As I'm writing this article, my back hurts.
And that's because I spent the first 90 minutes of my day hogging through the 8 inches of heavy, wet snow we got overnight to make sure the missus can get out of the driveway.
Thankfully, I don't have to shovel my driveway, as my brother-in-law hooked me up with a sweet, custom snow blower that doesn't pull any punches, so I tend to give my neighbors a hand as well.
I noticed though, that aside from myself, no one else on my block has what I'd consider "heavy equipment". Sure there are some "snow pups" or light duty machines, but all pale in comparison to my mighty orange steed.
I swear if you gave it a little trailer you could ride it to work in a blizzard.
Watching my neighbors shovel their driveways always makes me hurry to finish mine, and today was no exception.
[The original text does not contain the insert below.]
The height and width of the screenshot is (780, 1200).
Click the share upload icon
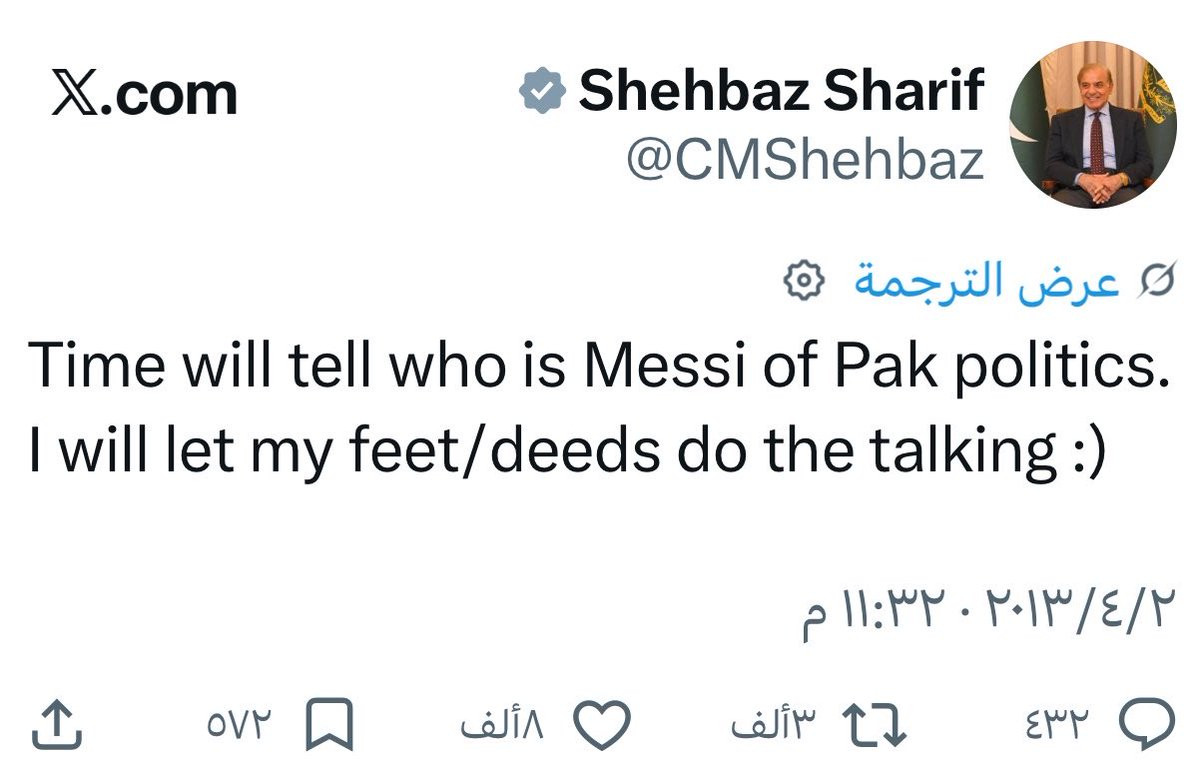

The plows had done their work clearing the street and each house had that monster drift at the base of the driveway.
As I finished my work to make sure my wife could get out, I noticed my neighbors all attacking their own drifts with shovels and honestly not getting really far.
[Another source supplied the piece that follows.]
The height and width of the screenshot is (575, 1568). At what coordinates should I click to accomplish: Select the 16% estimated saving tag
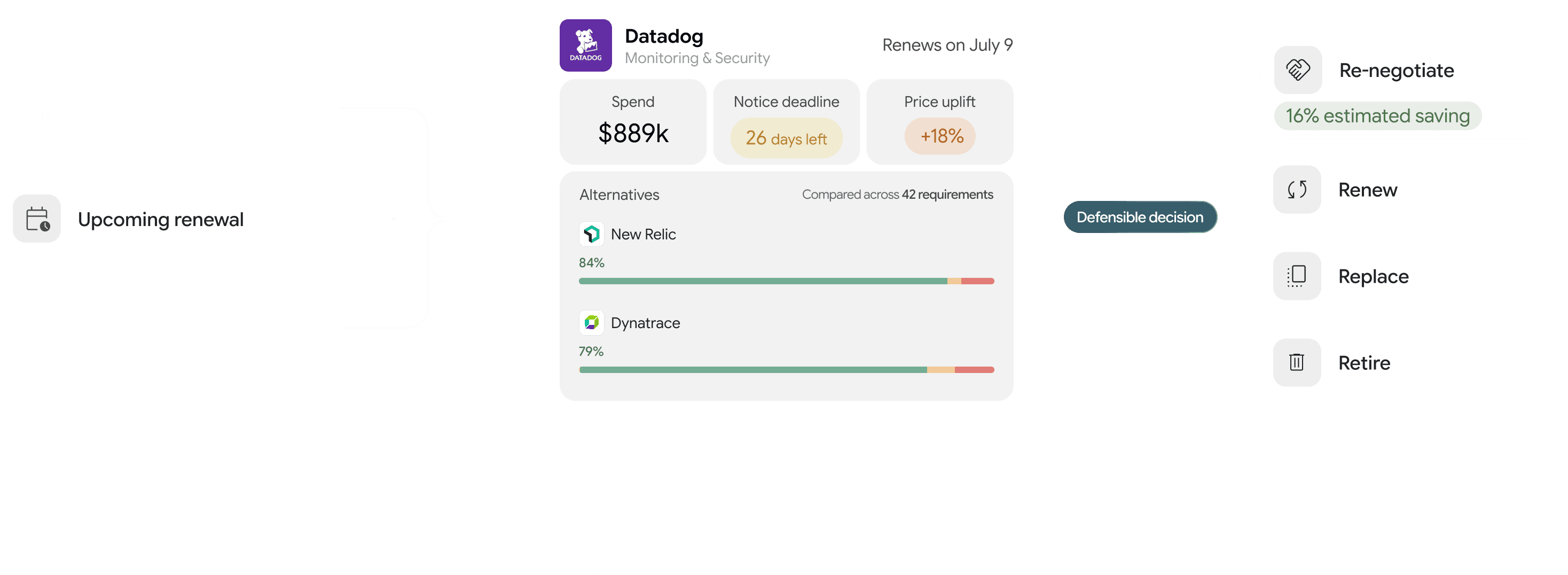[1377, 116]
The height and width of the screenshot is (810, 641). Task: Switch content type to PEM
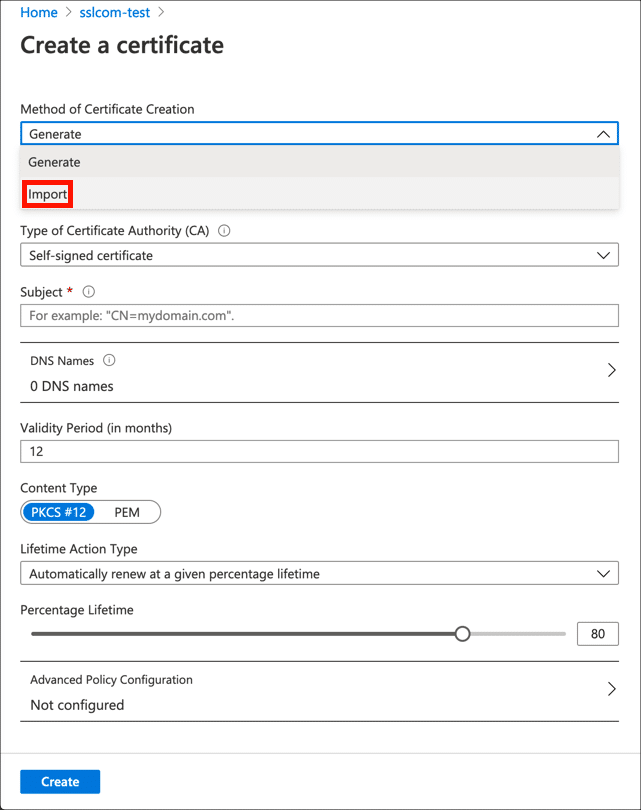pos(127,513)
Shoveling those driveway drifts is a lot like your job hunt.
You take one scoop at a time.
And it's not easy, it's just like that snow.
It's heavy, it's messy, and it's not a whole lot of fun, especially when you need to take 300+ scoops to clear the base of your driveway.
Eventually though, the end is in sight and those last few scoops get a bit easier.
Along the way though, you'll want to make sure you take short breaks so you don't burn yourself out.
Today's snowfall was the literal definition of "heart attack snow", and taking a breather when shoveling it, or when shoveling applications into the engine of your job hunt is a must.
You can get help with resources, like professional resume reviews, listening to shows like Recruiting Hell, or even seeking a career coach.
These are the snowthrowers that help you clear your driveway faster, but here's the rub.
You generally have to start your driveway/job search with your own shovel/applications before anyone jumps in to help you.
Do I snow blow my neighbors' driveways if they aren't started? In some cases, yes I do.
Why? I just said you have to start your driveway.
Snow removal is a networking experience.
More than half of America doesn't know the people who live on either side of them. That's a lot of missed connections.
So whether or not you live where the slow piles deep or not, remember that there are people all around you that can you can help, and can likely help you.
Get to know your neighbors, not only because they can make great friends, but also for the networking opportunities they may present down the road.
I can now say with only 1 exception that everyone on my block knows who I am, and that I'm willing to help them out with snow removal whether they ask or not.
Not only is that a powerful benefit to keep our relationships rosy, it's also given me an opportunity to drop a note on those folks' doors this summer to invite them to a barbecue (pandemic willing) and get to know them even better.
Who knows, maybe some day they'll shovel a bit of my snow, or maybe tell me about a position they're hiring for at their company while we enjoy a beer in warmer weather.